(Beginning of SUPPLIED MATERIAL)

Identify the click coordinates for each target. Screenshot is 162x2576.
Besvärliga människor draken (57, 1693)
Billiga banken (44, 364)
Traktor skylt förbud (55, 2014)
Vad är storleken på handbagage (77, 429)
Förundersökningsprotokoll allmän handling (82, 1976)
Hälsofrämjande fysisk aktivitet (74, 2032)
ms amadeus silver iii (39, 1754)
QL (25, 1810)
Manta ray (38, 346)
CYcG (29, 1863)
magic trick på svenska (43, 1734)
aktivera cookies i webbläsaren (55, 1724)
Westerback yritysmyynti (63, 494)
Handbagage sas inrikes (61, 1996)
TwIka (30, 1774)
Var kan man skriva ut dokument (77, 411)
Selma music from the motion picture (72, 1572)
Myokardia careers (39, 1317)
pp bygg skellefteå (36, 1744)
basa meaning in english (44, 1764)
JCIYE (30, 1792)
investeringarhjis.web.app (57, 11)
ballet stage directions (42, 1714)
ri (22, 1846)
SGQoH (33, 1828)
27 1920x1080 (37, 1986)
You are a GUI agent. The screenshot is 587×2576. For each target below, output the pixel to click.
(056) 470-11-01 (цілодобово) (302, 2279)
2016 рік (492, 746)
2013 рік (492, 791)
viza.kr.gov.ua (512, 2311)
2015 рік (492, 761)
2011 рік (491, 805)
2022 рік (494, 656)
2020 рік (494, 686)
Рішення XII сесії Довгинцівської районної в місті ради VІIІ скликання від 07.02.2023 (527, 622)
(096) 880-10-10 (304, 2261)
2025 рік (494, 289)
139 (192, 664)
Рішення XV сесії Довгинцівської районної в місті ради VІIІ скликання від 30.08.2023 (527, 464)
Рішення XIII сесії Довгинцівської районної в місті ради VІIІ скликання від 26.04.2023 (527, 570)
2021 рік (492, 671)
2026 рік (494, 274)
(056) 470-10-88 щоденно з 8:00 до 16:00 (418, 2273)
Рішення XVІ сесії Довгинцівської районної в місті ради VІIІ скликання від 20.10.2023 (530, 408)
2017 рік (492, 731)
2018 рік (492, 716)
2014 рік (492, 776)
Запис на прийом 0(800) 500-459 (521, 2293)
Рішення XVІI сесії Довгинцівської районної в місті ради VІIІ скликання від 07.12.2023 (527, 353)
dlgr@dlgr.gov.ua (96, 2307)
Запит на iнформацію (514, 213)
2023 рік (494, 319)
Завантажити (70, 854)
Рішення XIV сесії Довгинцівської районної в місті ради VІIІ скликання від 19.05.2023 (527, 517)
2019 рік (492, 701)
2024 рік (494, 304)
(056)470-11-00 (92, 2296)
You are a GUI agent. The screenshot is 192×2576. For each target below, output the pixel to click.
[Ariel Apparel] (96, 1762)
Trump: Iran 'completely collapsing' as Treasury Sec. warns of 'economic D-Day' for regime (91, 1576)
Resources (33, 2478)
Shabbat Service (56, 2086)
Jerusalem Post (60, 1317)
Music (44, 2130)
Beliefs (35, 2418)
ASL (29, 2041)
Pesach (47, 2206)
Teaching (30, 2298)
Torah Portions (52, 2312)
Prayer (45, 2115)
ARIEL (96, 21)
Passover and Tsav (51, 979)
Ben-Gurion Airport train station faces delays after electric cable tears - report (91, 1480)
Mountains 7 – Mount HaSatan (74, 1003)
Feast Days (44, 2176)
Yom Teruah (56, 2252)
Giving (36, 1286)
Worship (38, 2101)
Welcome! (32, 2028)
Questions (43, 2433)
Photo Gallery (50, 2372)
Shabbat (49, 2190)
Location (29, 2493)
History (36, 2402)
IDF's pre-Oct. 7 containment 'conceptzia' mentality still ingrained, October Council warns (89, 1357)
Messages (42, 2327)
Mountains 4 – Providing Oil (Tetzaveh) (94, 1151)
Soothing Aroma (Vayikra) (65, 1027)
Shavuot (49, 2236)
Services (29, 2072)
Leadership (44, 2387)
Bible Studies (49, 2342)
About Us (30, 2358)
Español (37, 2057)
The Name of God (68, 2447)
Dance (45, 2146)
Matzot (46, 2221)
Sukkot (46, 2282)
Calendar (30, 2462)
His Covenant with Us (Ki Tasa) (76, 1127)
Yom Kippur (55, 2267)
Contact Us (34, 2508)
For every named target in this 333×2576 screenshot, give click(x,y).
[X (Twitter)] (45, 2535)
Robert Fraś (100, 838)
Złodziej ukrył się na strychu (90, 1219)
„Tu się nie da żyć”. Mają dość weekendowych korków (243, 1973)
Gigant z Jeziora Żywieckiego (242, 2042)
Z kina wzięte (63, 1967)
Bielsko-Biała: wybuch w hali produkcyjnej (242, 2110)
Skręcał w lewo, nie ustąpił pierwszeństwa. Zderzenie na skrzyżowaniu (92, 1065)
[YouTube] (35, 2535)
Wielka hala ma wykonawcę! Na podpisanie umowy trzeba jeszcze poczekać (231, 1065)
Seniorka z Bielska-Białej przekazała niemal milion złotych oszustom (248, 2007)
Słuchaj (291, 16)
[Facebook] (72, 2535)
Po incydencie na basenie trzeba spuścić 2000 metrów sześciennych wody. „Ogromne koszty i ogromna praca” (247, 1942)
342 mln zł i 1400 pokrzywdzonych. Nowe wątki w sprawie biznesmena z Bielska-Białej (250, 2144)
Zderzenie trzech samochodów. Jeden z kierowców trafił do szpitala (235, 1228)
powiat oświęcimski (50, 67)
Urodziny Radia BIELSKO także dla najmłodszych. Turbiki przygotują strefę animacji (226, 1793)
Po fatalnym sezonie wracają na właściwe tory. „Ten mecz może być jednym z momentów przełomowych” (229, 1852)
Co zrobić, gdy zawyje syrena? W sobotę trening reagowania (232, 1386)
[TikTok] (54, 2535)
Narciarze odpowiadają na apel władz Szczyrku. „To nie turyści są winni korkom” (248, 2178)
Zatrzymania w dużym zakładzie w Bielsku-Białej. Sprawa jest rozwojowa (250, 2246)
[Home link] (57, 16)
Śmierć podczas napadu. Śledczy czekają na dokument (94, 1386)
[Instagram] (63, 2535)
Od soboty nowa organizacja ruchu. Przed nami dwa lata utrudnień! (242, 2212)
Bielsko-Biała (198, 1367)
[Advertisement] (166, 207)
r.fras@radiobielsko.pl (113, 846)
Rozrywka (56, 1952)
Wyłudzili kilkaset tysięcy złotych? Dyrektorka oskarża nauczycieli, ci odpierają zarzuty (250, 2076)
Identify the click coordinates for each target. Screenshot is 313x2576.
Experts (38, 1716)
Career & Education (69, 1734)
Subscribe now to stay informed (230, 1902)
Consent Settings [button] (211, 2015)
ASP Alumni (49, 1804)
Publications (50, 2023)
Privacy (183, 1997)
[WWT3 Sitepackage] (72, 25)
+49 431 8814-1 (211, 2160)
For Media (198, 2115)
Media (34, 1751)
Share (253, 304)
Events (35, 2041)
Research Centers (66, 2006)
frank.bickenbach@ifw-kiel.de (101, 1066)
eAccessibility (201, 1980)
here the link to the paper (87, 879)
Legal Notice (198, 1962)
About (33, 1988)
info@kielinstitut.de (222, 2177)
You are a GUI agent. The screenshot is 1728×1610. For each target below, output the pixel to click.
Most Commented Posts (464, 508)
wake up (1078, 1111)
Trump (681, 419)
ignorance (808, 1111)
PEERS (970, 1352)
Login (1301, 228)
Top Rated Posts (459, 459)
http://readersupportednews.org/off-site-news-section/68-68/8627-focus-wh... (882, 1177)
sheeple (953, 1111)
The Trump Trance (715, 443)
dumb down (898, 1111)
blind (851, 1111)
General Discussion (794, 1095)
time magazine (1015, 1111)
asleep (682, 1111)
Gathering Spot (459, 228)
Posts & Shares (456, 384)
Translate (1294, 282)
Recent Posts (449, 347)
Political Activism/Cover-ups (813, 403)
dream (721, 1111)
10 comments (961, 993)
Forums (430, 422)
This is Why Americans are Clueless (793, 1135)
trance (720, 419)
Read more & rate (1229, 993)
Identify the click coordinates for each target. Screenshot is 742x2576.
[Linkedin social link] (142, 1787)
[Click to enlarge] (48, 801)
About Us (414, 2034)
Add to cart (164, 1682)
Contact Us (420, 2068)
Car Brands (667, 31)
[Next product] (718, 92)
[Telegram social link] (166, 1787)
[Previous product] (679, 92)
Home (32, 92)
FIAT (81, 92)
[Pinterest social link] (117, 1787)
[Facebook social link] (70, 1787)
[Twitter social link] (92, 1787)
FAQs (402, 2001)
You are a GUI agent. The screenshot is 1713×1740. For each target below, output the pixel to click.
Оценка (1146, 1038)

(End of SUPPLIED MATERIAL)

◆ WORK INSTRUCTION ◆
Please copy, exactly and with nothing else, the lines above beginning at the line that has "Worship (38, 2101)" and ending with the line that has "powiat oświęcimski (50, 67)".

◆ ANSWER TO THIS TASK ◆
Worship (38, 2101)
Welcome! (32, 2028)
Questions (43, 2433)
Photo Gallery (50, 2372)
Shabbat (49, 2190)
Location (29, 2493)
History (36, 2402)
IDF's pre-Oct. 7 containment 'conceptzia' mentality still ingrained, October Council warns (89, 1357)
Messages (42, 2327)
Mountains 4 – Providing Oil (Tetzaveh) (94, 1151)
Soothing Aroma (Vayikra) (65, 1027)
Shavuot (49, 2236)
Services (29, 2072)
Leadership (44, 2387)
Bible Studies (49, 2342)
About Us (30, 2358)
Español (37, 2057)
The Name of God (68, 2447)
Dance (45, 2146)
Matzot (46, 2221)
Sukkot (46, 2282)
Calendar (30, 2462)
His Covenant with Us (Ki Tasa) (76, 1127)
Yom Kippur (55, 2267)
Contact Us (34, 2508)
For every named target in this 333×2576 screenshot, give click(x,y).
[X (Twitter)] (45, 2535)
Robert Fraś (100, 838)
Złodziej ukrył się na strychu (90, 1219)
„Tu się nie da żyć”. Mają dość weekendowych korków (243, 1973)
Gigant z Jeziora Żywieckiego (242, 2042)
Z kina wzięte (63, 1967)
Bielsko-Biała: wybuch w hali produkcyjnej (242, 2110)
Skręcał w lewo, nie ustąpił pierwszeństwa. Zderzenie na skrzyżowaniu (92, 1065)
[YouTube] (35, 2535)
Wielka hala ma wykonawcę! Na podpisanie umowy trzeba jeszcze poczekać (231, 1065)
Seniorka z Bielska-Białej przekazała niemal milion złotych oszustom (248, 2007)
Słuchaj (291, 16)
[Facebook] (72, 2535)
Po incydencie na basenie trzeba spuścić 2000 metrów sześciennych wody. „Ogromne koszty i ogromna praca” (247, 1942)
342 mln zł i 1400 pokrzywdzonych. Nowe wątki w sprawie biznesmena z Bielska-Białej (250, 2144)
Zderzenie trzech samochodów. Jeden z kierowców trafił do szpitala (235, 1228)
powiat oświęcimski (50, 67)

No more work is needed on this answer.